**Task prompt**
Your task is to retype, word for word, the lines from the start of the data through the line holding "[tiktok] (368, 2406)". Do not include the pictures.

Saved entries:
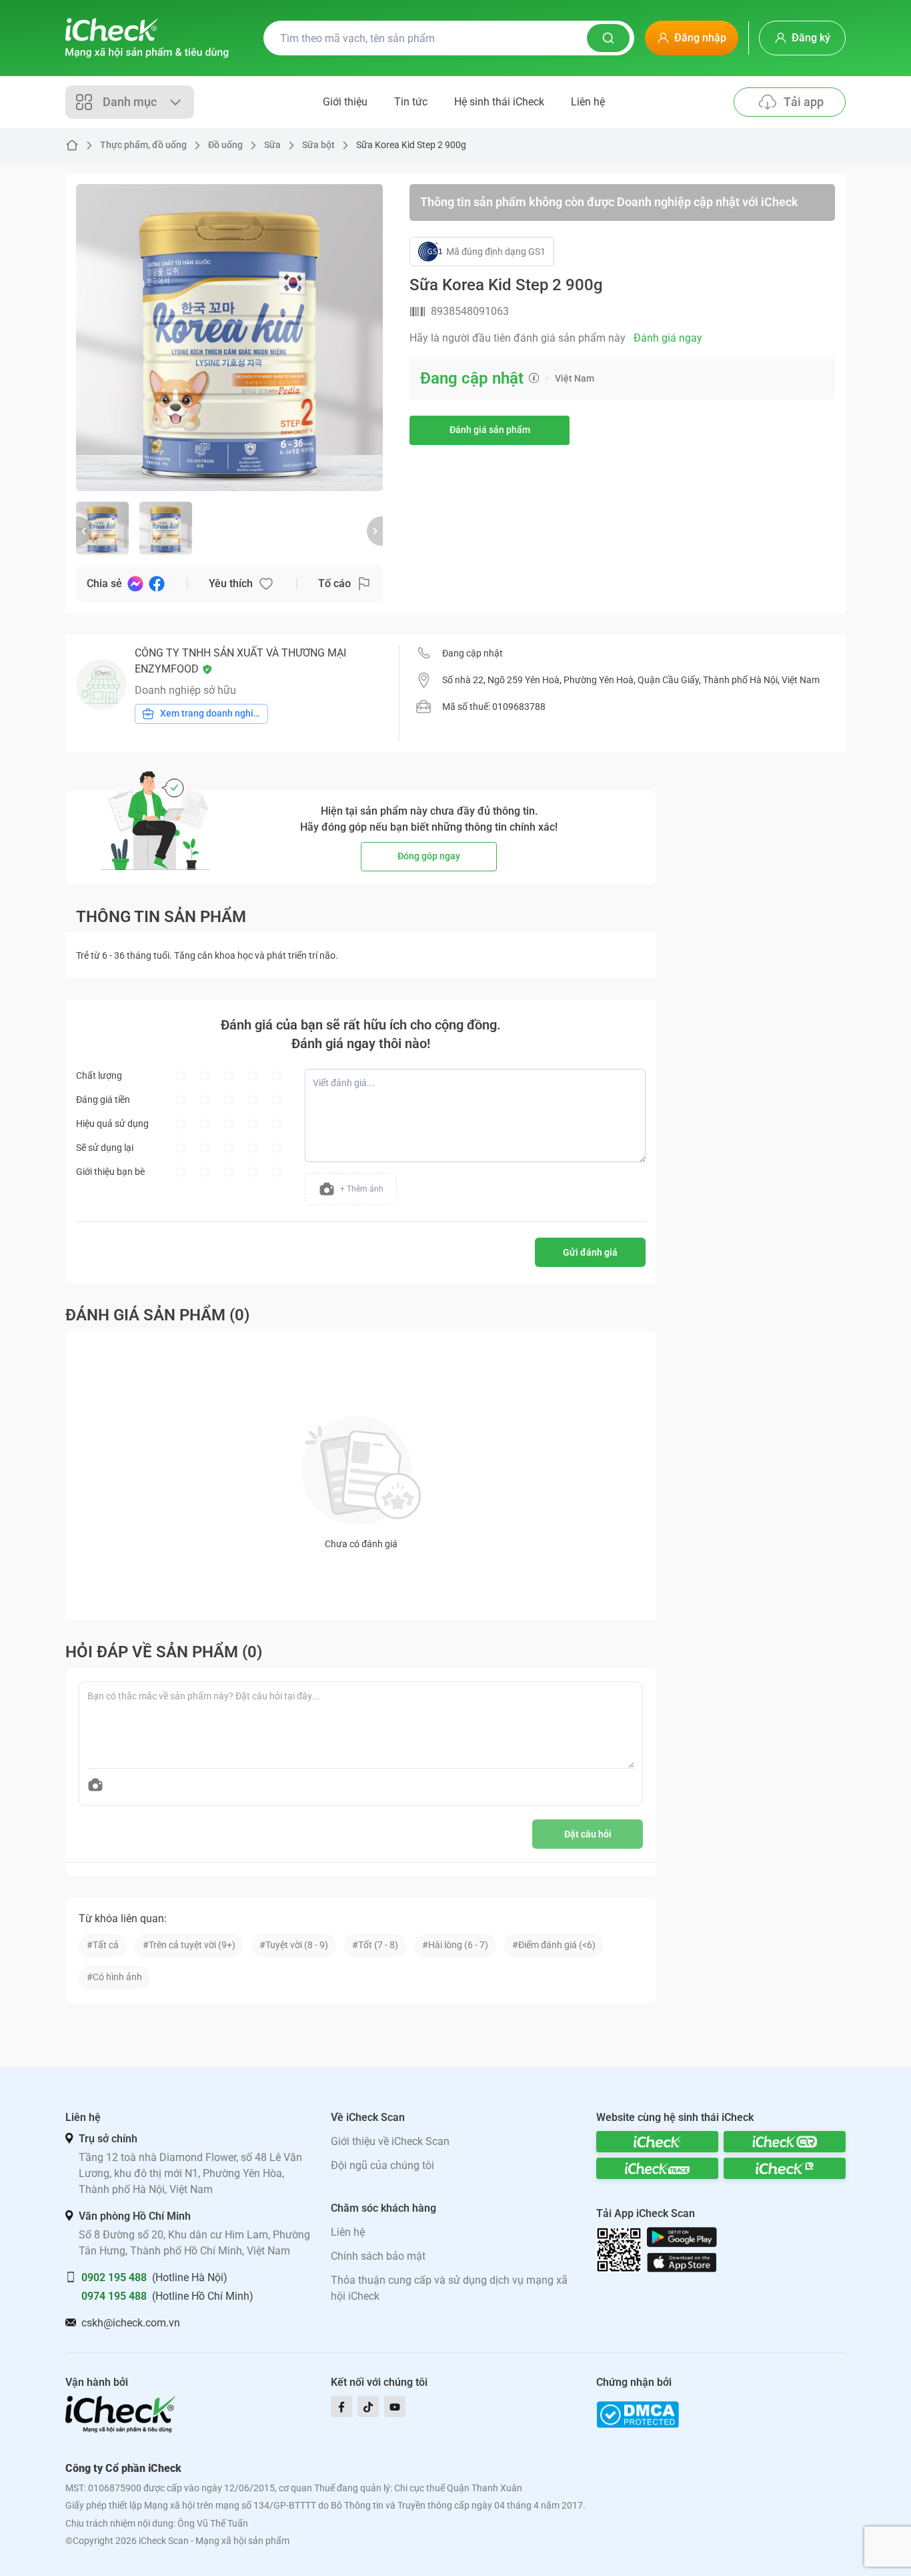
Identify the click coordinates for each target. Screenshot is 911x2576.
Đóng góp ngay (428, 856)
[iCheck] (657, 2141)
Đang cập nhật (472, 653)
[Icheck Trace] (657, 2168)
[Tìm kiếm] (608, 38)
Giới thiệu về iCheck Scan (390, 2141)
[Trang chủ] (147, 38)
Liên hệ (588, 101)
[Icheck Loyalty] (785, 2168)
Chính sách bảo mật (378, 2256)
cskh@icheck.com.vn (130, 2322)
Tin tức (410, 101)
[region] (229, 337)
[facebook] (341, 2406)
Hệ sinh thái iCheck (499, 101)
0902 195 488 (114, 2277)
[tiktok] (368, 2406)
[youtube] (394, 2406)
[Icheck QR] (785, 2141)
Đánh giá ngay (668, 338)
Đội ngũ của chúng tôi (382, 2165)
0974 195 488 (114, 2296)
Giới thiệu (345, 101)
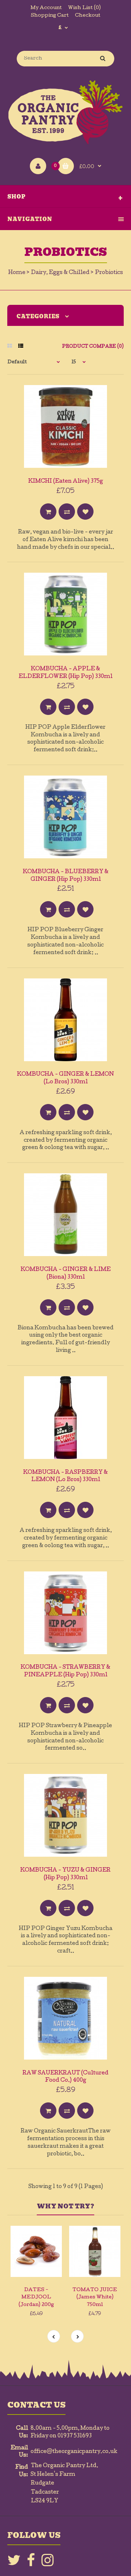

**Answer area**
Identify the click coordinates for each target. Screenshot is 911x2576.
Đóng góp ngay (428, 856)
[iCheck] (657, 2141)
Đang cập nhật (472, 653)
[Icheck Trace] (657, 2168)
[Tìm kiếm] (608, 38)
Giới thiệu về iCheck Scan (390, 2141)
[Trang chủ] (147, 38)
Liên hệ (588, 101)
[Icheck Loyalty] (785, 2168)
Chính sách bảo mật (378, 2256)
cskh@icheck.com.vn (130, 2322)
Tin tức (410, 101)
[region] (229, 337)
[facebook] (341, 2406)
Hệ sinh thái iCheck (499, 101)
0902 195 488 (114, 2277)
[tiktok] (368, 2406)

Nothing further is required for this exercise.